Polícia Militar, Polícia Federal e Polícia Rodoviária Federal iniciaram na madrugada de terça-feira, 24 de maio, uma “operação emergencial” para prender líderes do tráfico escondidos no Complexo da Penha. Segundo a PM, os traficantes os receberam com tiros. A operação levou 12 horas e acabou com 22 mortos e cinco feridos. Nesta quarta-feira, o número de vítimas subiu para 24, e moradores acreditam que mais corpos devem ser encontrados, pois haverá uma nova busca. O massacre já é a segunda chacina mais letal da história do estado do Rio de Janeiro, atrás apenas da chacina do Jacarezinho, que completou um ano este mês.

Ontem, por volta das 9h, o advogado Cristiano Vale Britto, presidente da Comissão de Direitos Humanos da Associação Nacional da Advocacia Criminal do Rio de Janeiro, foi acionado por dois colegas para acompanhar a operação. No local, o advogado relata que encontrou um cenário de guerra. Os moradores, em conjunto com representantes da Defensoria Pública, da OAB e da Assembleia Legislativa, tentavam negociar um cessar fogo para que pudessem resgatar os mortos e feridos – estavam fazendo isso sob tiros, na mata.

Não foram atendidos.

 

 

 

As vítimas eram transportadas de forma precária e chegaram aos montes no Hospital Getúlio Vargas. Os parentes não podiam sequer reconhecer os mortos – tinham que ir direto ao IML. “Tínhamos a sensação de estarmos em uma guerra”, escreveu Brito, em uma nota. Para ele, “visivelmente a operação conjunta visava eliminar os suspeitos”.

“A operação militar foi realizada na madrugada, pela mata, assim como outro grupo subiu por terra, encurralando os suspeitos, e alguns tiveram tiros disparados pelas costas”.

Entre os mortos, estavam Gabrielle Ferreira da Cunha, de 41 anos, que estava em casa quando foi atingida por uma bala, e Nathan Werneck, de 21 anos, que se escondia na área da mata. Pouco antes das quatro da manhã, após ser atingido, o jovem mandou mensagens com sua localização e uma foto avisando: “vou morrer, mano”. Ele foi encontrado às 11 da manhã e levado ao hospital, mas não resistiu aos ferimentos.

 

 

   Conversa de celular de Nathan Werneck, já baleado, momentos antes de sua morte.

 

 

De acordo com a polícia, o objetivo da operação era prender uma quadrilha de roubos de carros e cargas. A ação foi antecipada ao saberem que os criminosos se preparavam para invadir a favela da Rocinha, na zona sul. “Era um monitoramento para que a prisão fosse feita fora da comunidade, mas não foi feita por um ataque por parte dos criminosos daquela facção a uma guarnição nossa. Então, todo o aparato que era para fazer a prisão do grupo criminoso, que estava se deslocando para outra localidade, foi realizado de forma emergencial”, explicou, em entrevista coletiva, o tenente-coronel Uirá Ferreira, do Bope, o Batalhão de Operações Especiais da Polícia Militar do Rio.

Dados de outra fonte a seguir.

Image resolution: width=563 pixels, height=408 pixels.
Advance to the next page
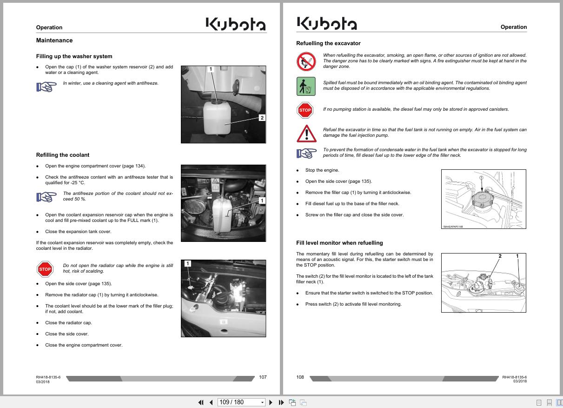tap(271, 402)
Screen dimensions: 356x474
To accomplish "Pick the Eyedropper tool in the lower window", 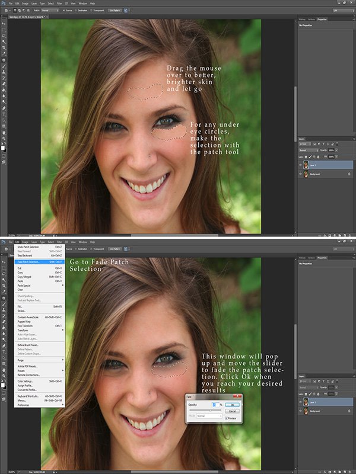I will coord(4,291).
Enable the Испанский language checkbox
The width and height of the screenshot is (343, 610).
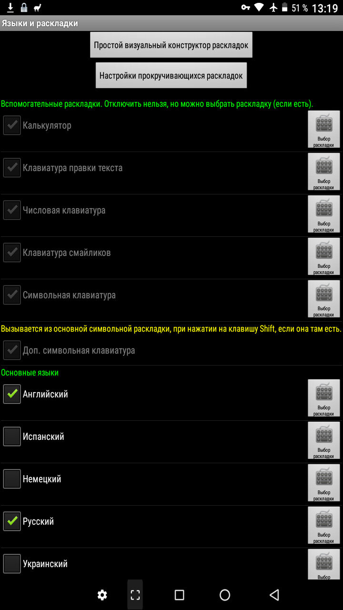click(12, 437)
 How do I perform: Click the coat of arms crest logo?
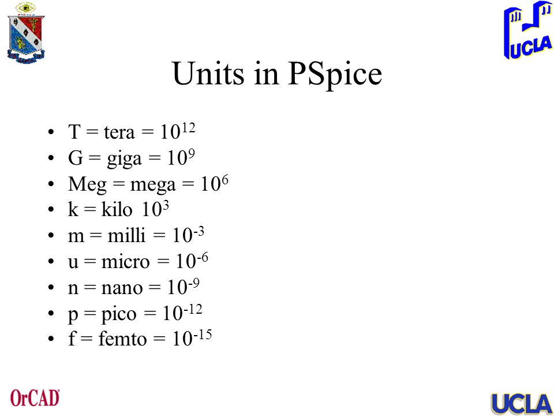click(x=26, y=34)
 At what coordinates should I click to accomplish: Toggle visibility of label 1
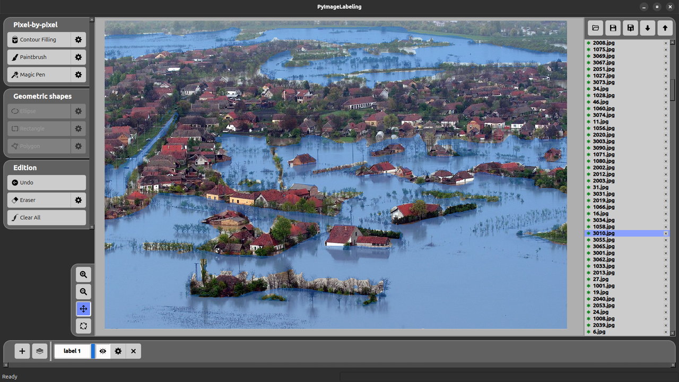click(x=103, y=351)
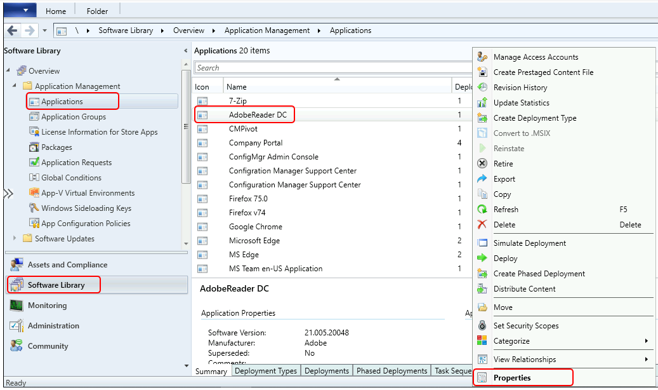Image resolution: width=658 pixels, height=390 pixels.
Task: Click the Packages icon in the sidebar
Action: click(x=34, y=147)
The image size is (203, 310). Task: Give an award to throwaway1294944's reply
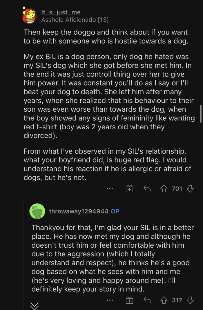tap(129, 300)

Em nota, a assessoria de imprensa da Secretaria de Estado de Polícia Militar informou que “não é possível considerar exitosa uma operação com resultado morte, principalmente envolvendo a perda da vida de uma pessoa inocente – a senhora Gabrielle”. No entanto, de acordo com a nota, “a operação se fazia necessária”.

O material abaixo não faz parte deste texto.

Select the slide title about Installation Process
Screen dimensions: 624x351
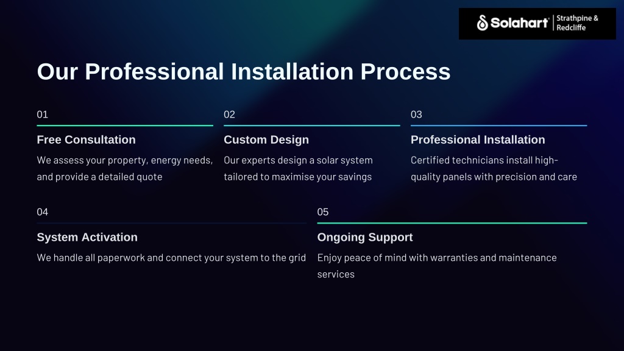tap(243, 72)
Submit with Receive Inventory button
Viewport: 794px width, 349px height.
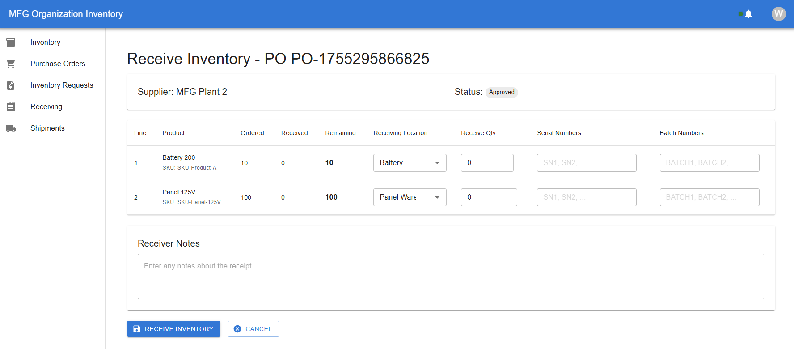(x=173, y=329)
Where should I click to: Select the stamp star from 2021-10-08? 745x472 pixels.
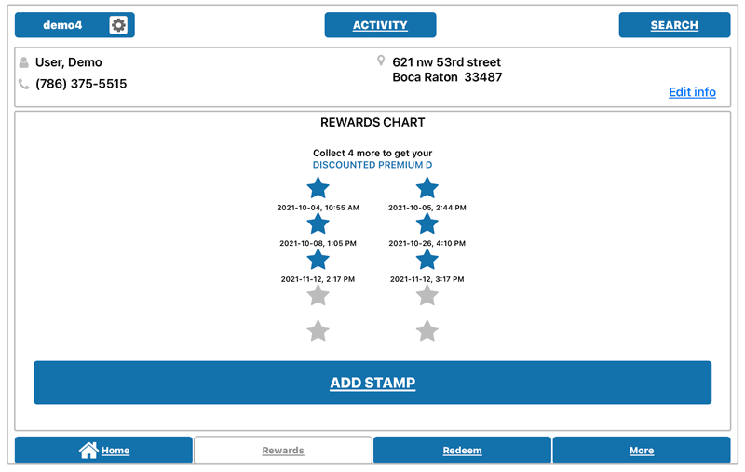tap(318, 223)
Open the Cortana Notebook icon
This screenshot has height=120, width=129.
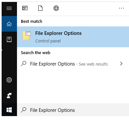[9, 39]
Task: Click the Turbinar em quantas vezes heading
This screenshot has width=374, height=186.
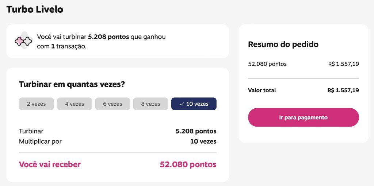Action: coord(72,85)
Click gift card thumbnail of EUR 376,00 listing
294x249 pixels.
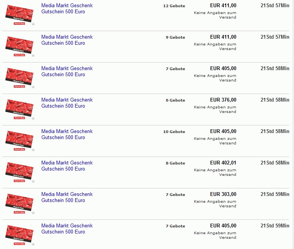(x=19, y=109)
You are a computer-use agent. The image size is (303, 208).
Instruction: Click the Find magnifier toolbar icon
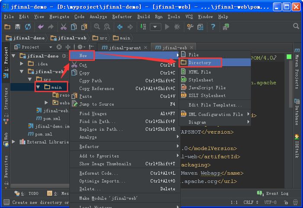[x=97, y=27]
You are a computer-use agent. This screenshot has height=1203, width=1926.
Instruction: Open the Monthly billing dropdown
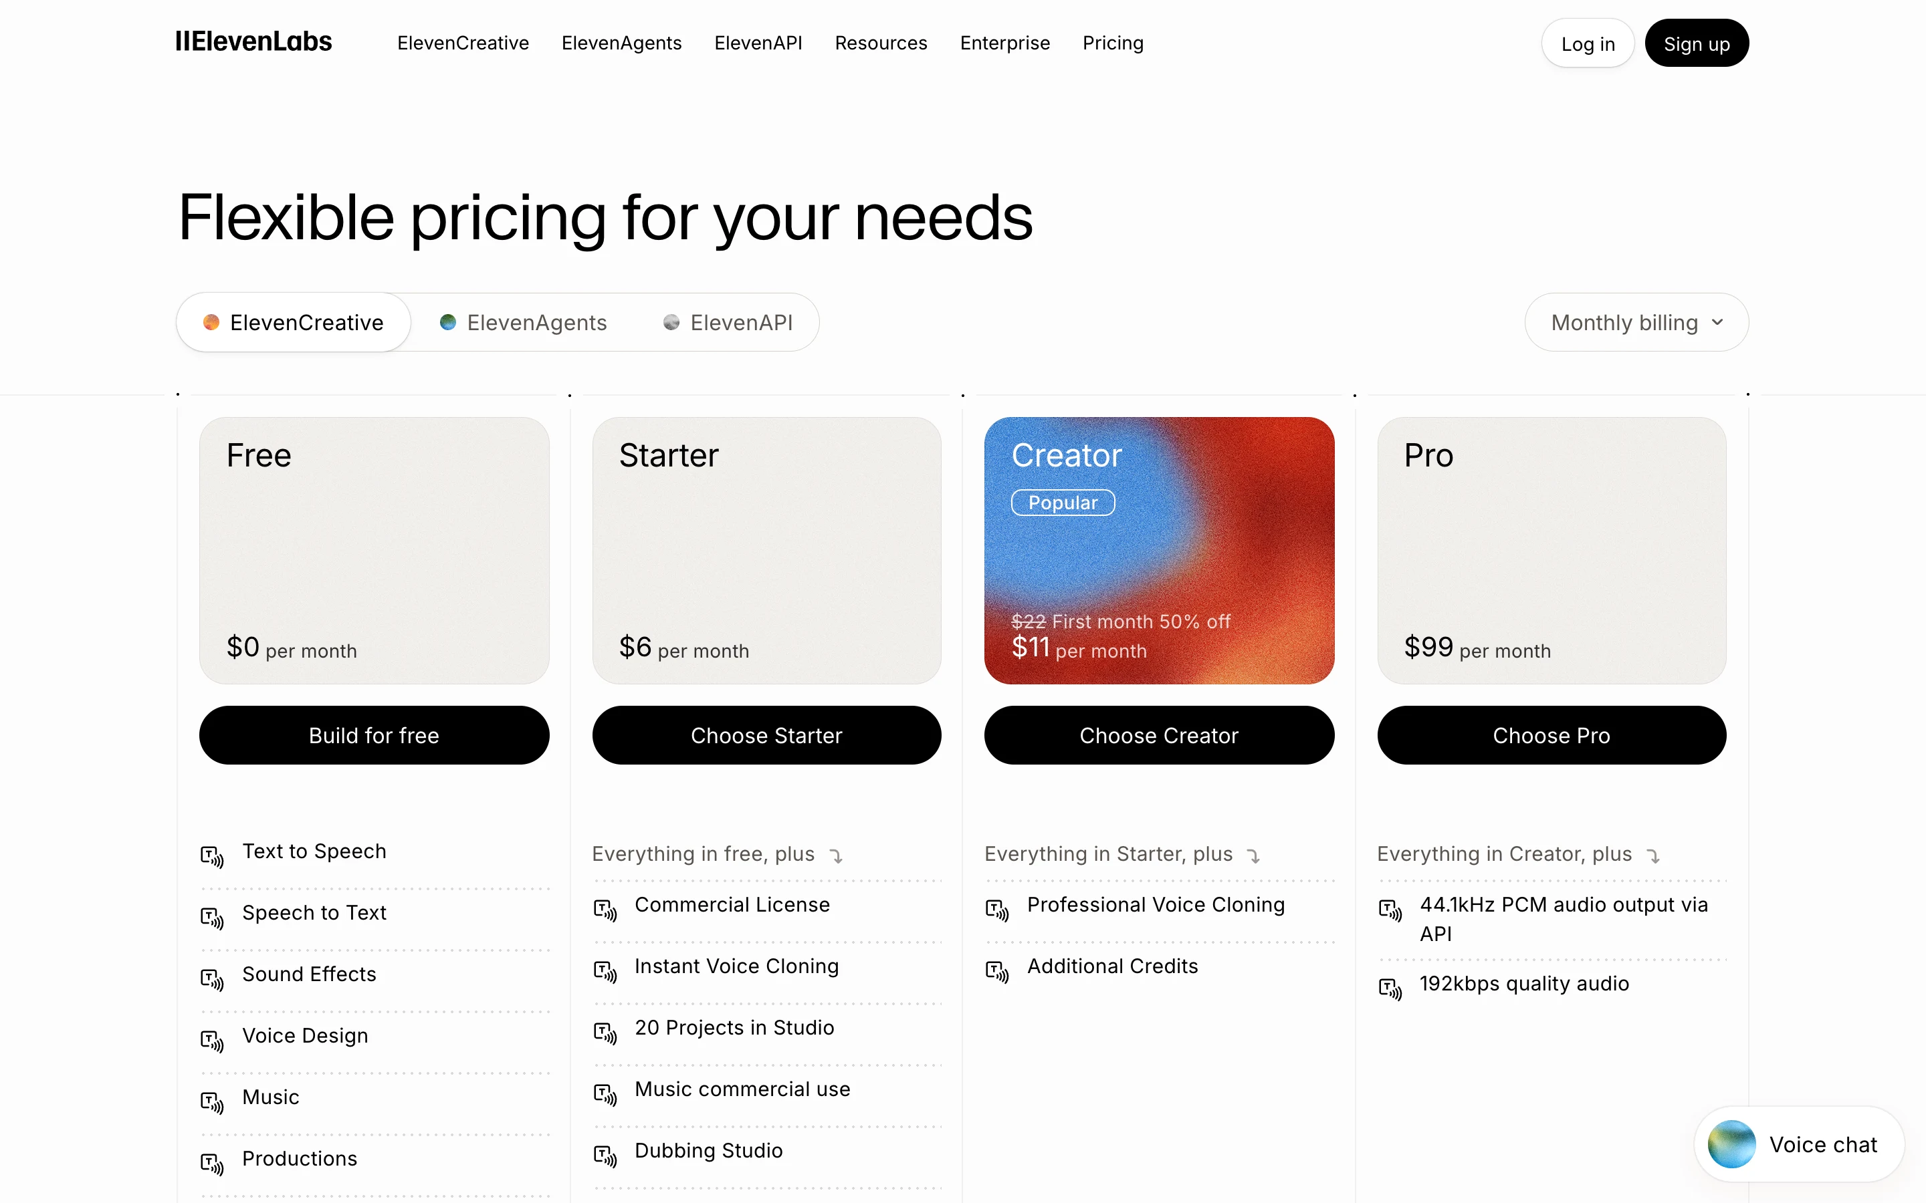1636,322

O Ministério Público Federal e o Ministério Público do Rio de Janeiro anunciaram que vão investigar a conduta dos policiais envolvidos na operação. O MPF solicitou informações sobre o número de agentes que participaram da ação e suas qualificações e documentos relacionados à operação. Já o MPRJ solicitou ao Bope averiguação dos fatos, em até 10 dias, com oitivas de todos os agentes envolvidos na ação desta terça-feira.